Der Dom von Benevent war etwas enttäuschend. Unter dem Bombenhagel des zweiten Weltkrieges wurde er vollständig vernichtet und in den Fünfzigerjahren neu aufgebaut. Erhalten sind nur die Flügel der Fassade geblieben, das Innere der Kirche ist modern. Auch die Bausubstanz, von außen betrachtet, ist sichtlich neu. Der Krieg hat hier unheilbare Spuren hinterlassen.

Benevent hat noch eine Sehenswürdigkeit. Die Stadt (oder ihre Umgebung) diente als einen Treffpunkt der italienischen Hexen (wie zum Beispiel die Stolzalpe in der Steiermark). Sie ist stolz auf diesen fraglichen Ruhm, wir aßen im Restaurant „Locande dele Streghe“ und ich kapierte endlich, woher das schöne slowakische Wort „Striga“ für eine Hexe stammt.
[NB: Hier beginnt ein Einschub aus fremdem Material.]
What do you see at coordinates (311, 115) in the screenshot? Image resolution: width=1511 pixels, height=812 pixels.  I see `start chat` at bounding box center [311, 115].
Ob ich dieses Restaurant mit langobardischen Spezialitäten empfehlen kann, bin ich mir nicht ganz sicher. Das Essen war sehr gut, das Kaninchen einfach köstlich und die Bedienung, an der auch der sieben- oder achtjährige Sohn der Besitzer teilnahm, lieb und schnell. Das Kaninchen auf langobardische Art hat allerdings die erlaubte Höchstgeschwindigkeit in meinen Gedärmen mehrfach überschritten und war bald wieder draußen. Gott weiß warum, vielleicht war das wirklich eine Hexerei. Der Vorteil war, dass man das Essen ohne Angst, zuzunehmen, genießen konnte. Nur, bitte, sollte man das Restaurant nicht zu früh verlassen. Schön warten, bis man von dem Kaninchen wieder verlassen wird.

Trotzdem nahmen wir aus Benevent schöne Erinnerungen mit.